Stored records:
<<<<

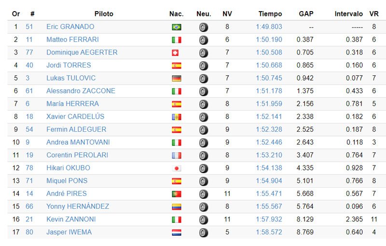The width and height of the screenshot is (386, 246).
Task: Click the Colombian flag beside Yonny Hernández
Action: click(x=177, y=207)
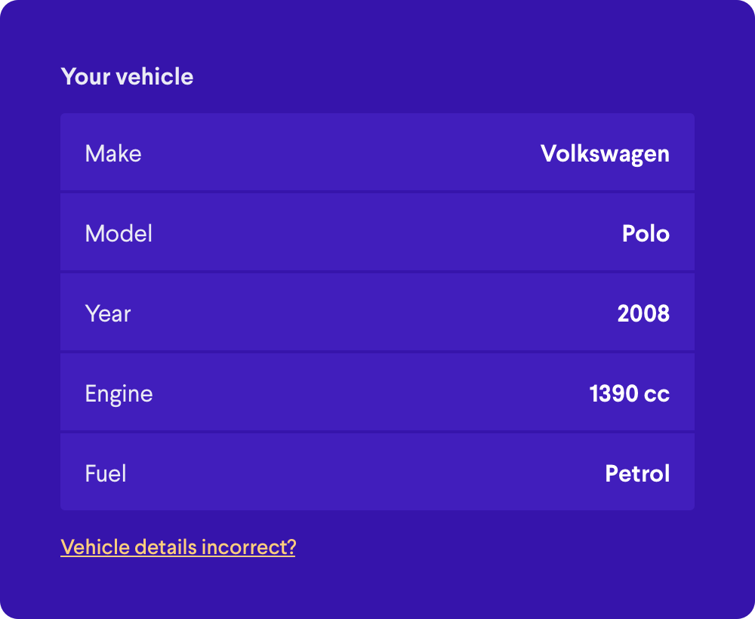Click the word incorrect? in the yellow link
This screenshot has height=619, width=755.
pos(248,547)
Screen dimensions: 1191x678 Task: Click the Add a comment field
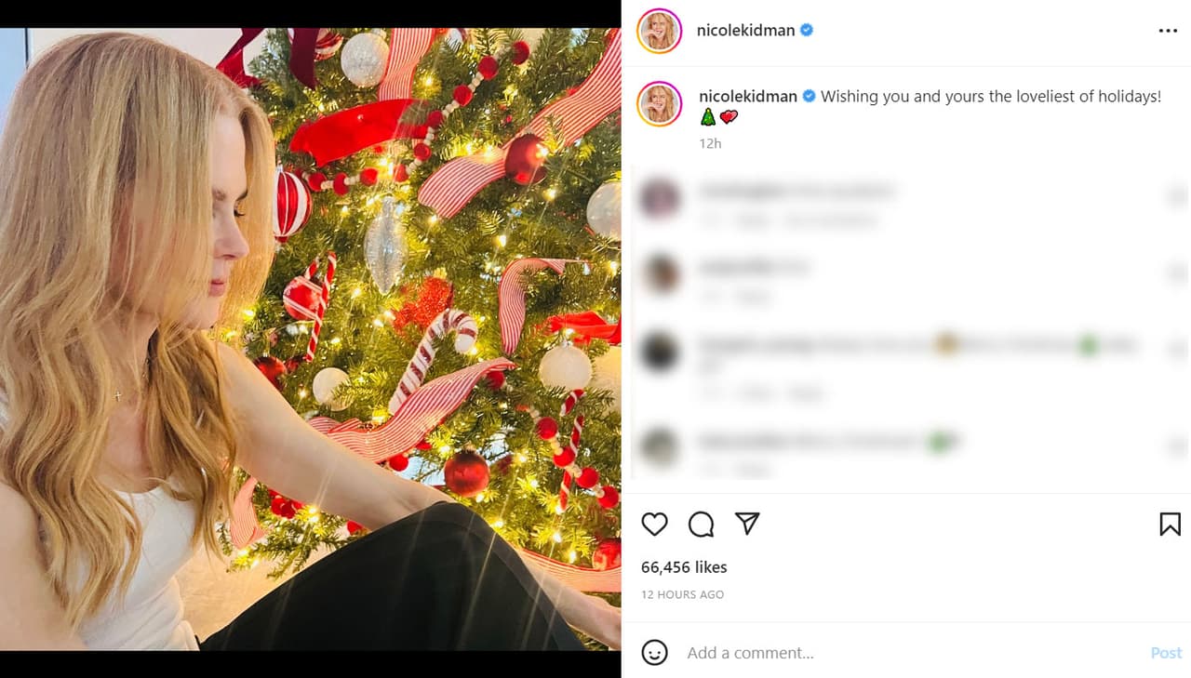tap(791, 652)
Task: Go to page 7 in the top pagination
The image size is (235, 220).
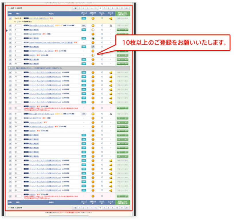Action: click(104, 9)
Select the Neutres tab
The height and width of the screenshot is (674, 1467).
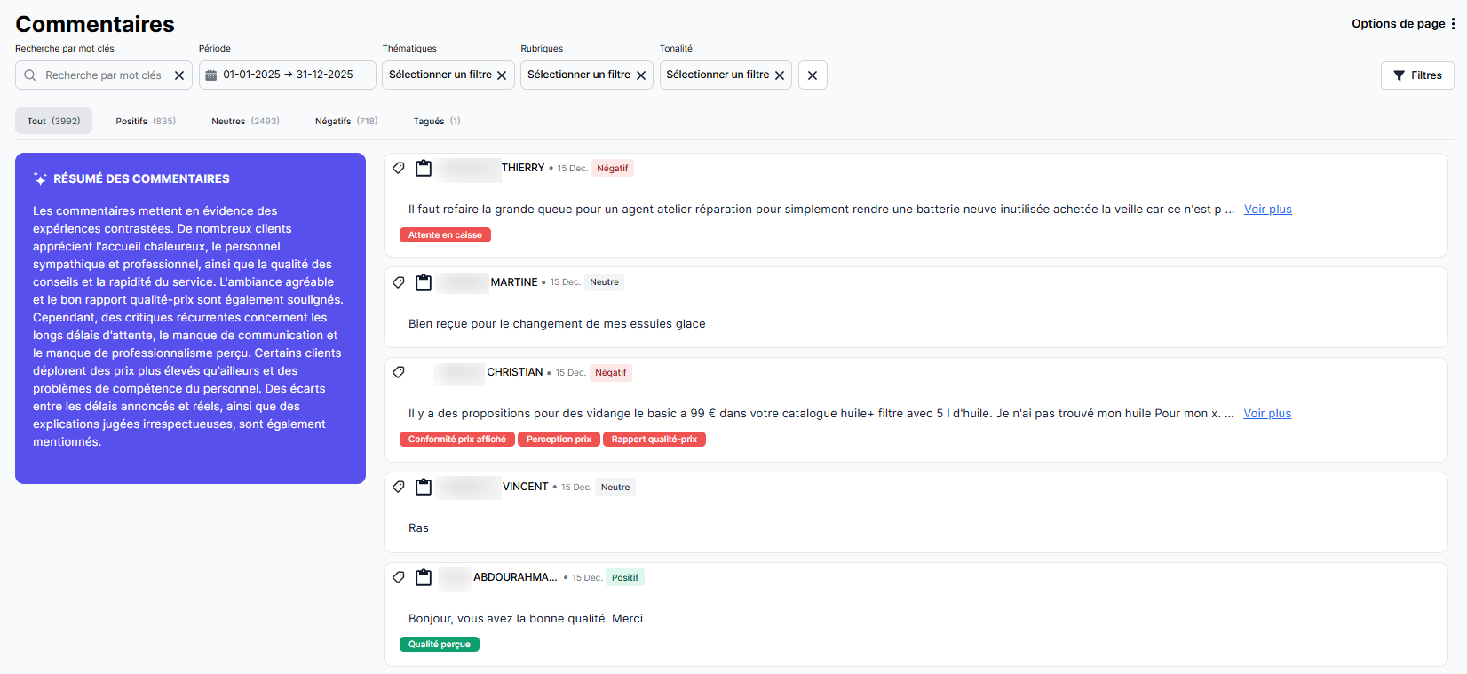pyautogui.click(x=245, y=121)
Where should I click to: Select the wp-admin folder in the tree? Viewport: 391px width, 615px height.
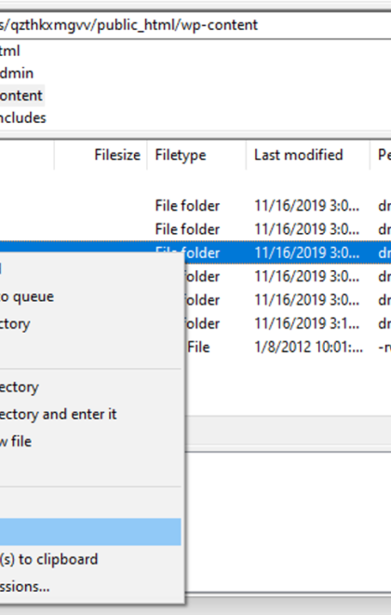17,73
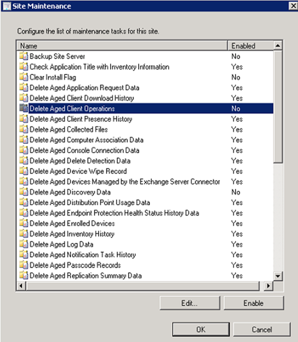Screen dimensions: 298x342
Task: Select the Delete Aged Collected Files icon
Action: [23, 129]
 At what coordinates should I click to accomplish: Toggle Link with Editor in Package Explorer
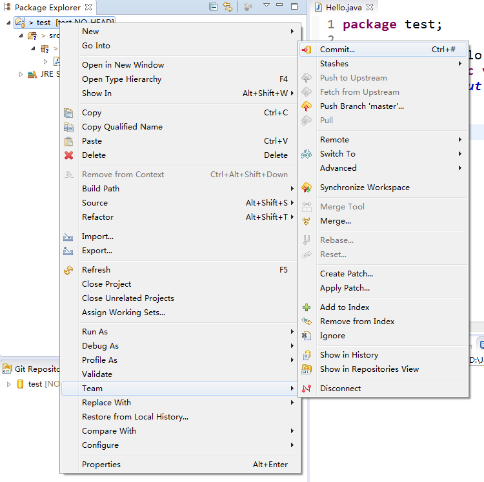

>>>>

Your reply should hold only the lines from the one that contains "Select the Neutres tab" through the last line of the records above, exact and complete, and no pictures.

▶ [EXPECTED ANSWER]
Select the Neutres tab
The height and width of the screenshot is (674, 1467).
pyautogui.click(x=245, y=121)
Where should I click to: Select the wp-admin folder in the tree? Viewport: 391px width, 615px height.
17,73
Screen dimensions: 298x342
Task: Select the Delete Aged Collected Files icon
Action: [23, 129]
 At what coordinates should I click to accomplish: Toggle Link with Editor in Package Explorer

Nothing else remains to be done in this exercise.